しかし、バングラ出国は順調には行きませんでした。

バングラデシュのビザには入国と出国をどこでするかが明記されていて、その場所以外での入出国はできないことになっているのです。もし、ビザに明記されている以外の場所から出国したい場合はダッカのイミグレーションオフィスに行ってロードパーミッションなる出国場所変更許可をもらわなければいけないのです。このことは、宿の情報ノートにも書いてあり知ってはいたのですが、”別にロードパーミッションがなくても大丈夫かも”という記述も情報ノートに見受けられたので、せっかくなのでパーミッション無しでの出国にチャレンジしてみるかと思い、そのまま国境まで来てしまっていたのです。許可をもらうためだけに、ダッカにあれ以上滞在するのは嫌だったというのもあります。なんせダッカは食べ物のバリエーションが少なく、ネット屋が遠い、という長期滞在には不向きな場所なので。

インドからバングラデシュへの石炭輸送が主な越境者というタマビル・ダウキ間のボーダー。

旅行者は少ないです。イミグレオフィスの名簿を見たら旅行者っぽい人は一週間で5人しかいなかったです。

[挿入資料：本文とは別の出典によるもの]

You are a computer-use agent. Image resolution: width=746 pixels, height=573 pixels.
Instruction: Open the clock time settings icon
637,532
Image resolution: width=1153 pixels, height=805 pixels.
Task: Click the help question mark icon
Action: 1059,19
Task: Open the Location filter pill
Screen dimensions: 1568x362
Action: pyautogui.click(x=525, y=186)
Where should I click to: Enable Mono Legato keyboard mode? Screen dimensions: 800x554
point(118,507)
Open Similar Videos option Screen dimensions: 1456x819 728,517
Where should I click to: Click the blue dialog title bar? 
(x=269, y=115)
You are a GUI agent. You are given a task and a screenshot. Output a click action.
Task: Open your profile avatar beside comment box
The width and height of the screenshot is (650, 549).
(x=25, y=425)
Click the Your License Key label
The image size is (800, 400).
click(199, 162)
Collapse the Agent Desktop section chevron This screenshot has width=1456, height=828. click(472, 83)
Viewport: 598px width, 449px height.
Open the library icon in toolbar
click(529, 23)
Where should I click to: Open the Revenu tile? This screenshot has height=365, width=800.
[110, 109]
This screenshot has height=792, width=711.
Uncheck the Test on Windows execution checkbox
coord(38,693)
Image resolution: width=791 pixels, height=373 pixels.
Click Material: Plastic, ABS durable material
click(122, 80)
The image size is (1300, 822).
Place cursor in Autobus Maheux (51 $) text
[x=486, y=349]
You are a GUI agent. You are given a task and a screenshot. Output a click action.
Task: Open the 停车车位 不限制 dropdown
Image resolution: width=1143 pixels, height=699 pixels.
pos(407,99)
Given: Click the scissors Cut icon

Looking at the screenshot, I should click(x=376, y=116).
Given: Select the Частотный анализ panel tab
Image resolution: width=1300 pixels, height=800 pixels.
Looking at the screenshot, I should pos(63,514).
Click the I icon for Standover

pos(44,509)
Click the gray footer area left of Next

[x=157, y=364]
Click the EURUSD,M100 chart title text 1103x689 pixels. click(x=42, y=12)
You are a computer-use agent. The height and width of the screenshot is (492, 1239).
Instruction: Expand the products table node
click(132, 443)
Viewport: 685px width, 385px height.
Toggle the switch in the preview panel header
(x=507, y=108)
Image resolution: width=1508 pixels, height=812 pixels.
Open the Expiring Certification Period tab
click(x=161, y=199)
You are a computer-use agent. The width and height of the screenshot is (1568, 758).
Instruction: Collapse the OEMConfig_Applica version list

まあ、大丈夫だろうとタカをくくってイミグレオフィスにいくと、係官(まじめそうな若者)は僕のパスポートのバングラビザのページを見て渋い表情になり、「君はここを通れない。コルカタに戻りなさい。ほら、ビザのこの部分に書いてあるだろ。ベナポール国境(コルカタ方面)か飛行機でしか入出国できないんだ。」という、まさかまさかのお堅い言葉をおっしゃられましたのです。もちろん「ハイ、すいませんでした。」と言って帰るわけにはいきません。せっかくダッカからはるばるこんなバングラデシュの北の果てまでやってきたのに、また同じ道をダッカまで引き返すのなんて、絶対に嫌です。ましてやまたあの嫌いなコルカタに戻るのはもっと嫌です。そして、戻るとインドで納豆が食べれない!

これは、パーミッションなしで国境を越えれるかどうかの勝負なんだ!ここが勝負所だ!と自分を奮い立たせて、係官の説得に挑みました。

「え!?そんな事知らなかったんです。コルカタ領事館の人もビザをくれる時にそんな事一言も言わなかったし(本当に)。インドのメガラヤ州に今日中に行かなきゃ行けないんです(ウソ)。お願いします!お願いします!」と、泣きそうな顔で頼み込みました。実際、本当に追い返される事を考えると(あのダッカやコルカタにまた戻ることを考えると)、本当に泣きそうな気分になりました。必死の説得の甲斐あり、彼は上司に電話で相談をしてくれました。電話での会話は初めは和やかな感じだったけど、僕の状況を上司に話しているうちに、だんだん暗く硬い雰囲気になっていき、案の定、電話を切って「ボスは駄目だって言ってる。残念だけど、ダッカに帰ってくれないかな。」と言いました。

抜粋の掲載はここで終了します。